Dataset entries

=====

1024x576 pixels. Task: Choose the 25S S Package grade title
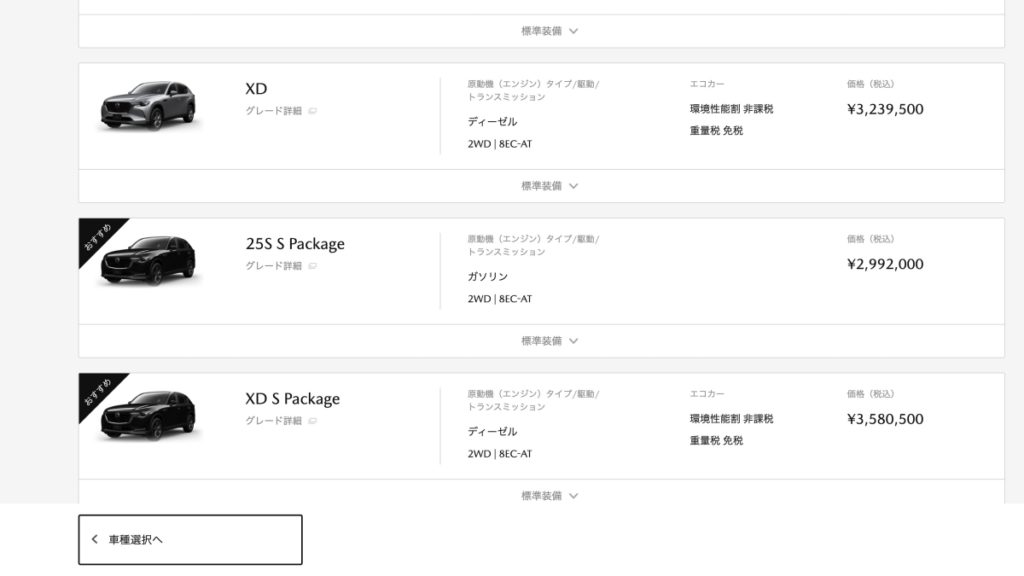pos(295,244)
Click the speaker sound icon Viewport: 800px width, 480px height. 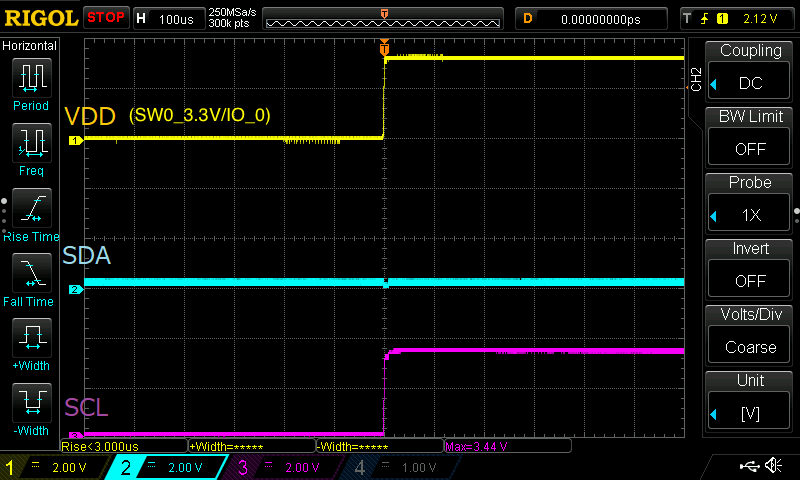click(x=773, y=466)
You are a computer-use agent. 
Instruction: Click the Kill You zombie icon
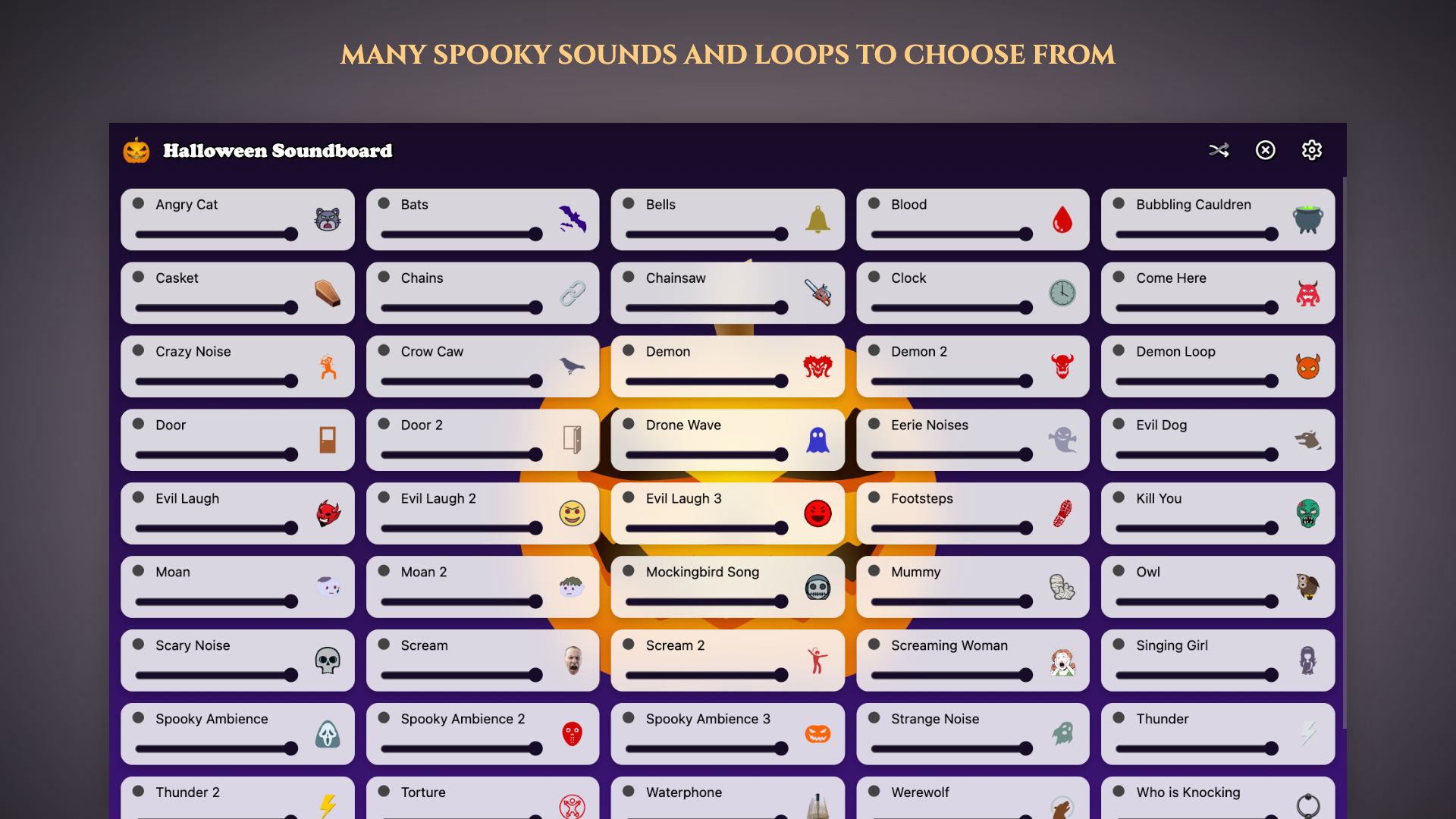tap(1307, 513)
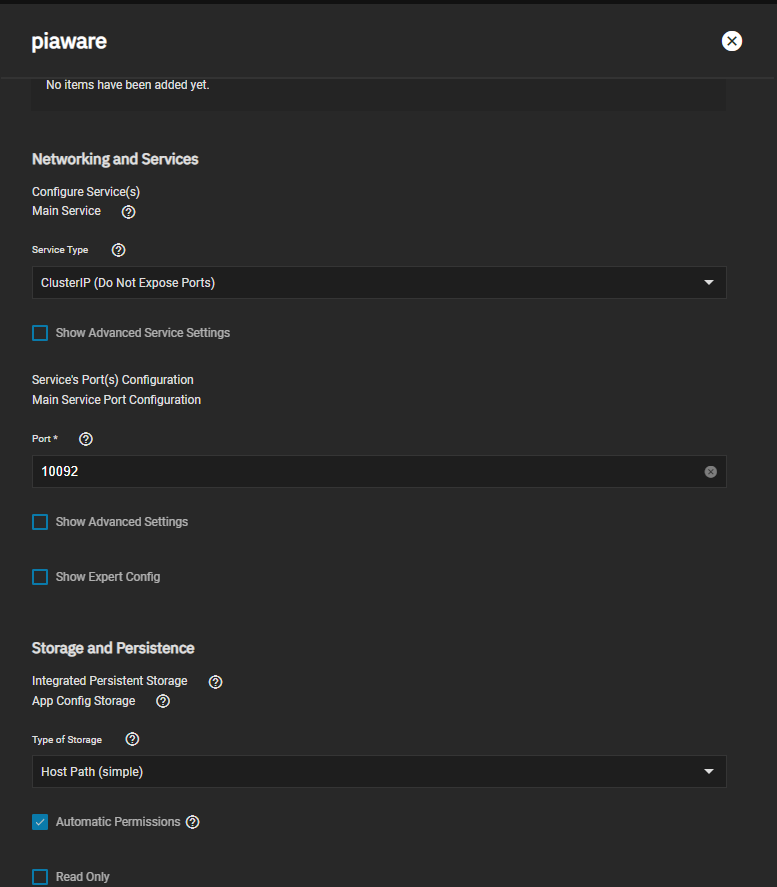Enable the Show Expert Config checkbox
The height and width of the screenshot is (887, 777).
[x=40, y=577]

=====

Nothing but the lines from the line containing "You are a computer-use agent." to the end of the records above should be repeated, exactly and with every picture omitted.

You are a computer-use agent. 
Instruction: Click the Kill You zombie icon
tap(1307, 513)
Enable the Show Expert Config checkbox
The height and width of the screenshot is (887, 777).
[x=40, y=577]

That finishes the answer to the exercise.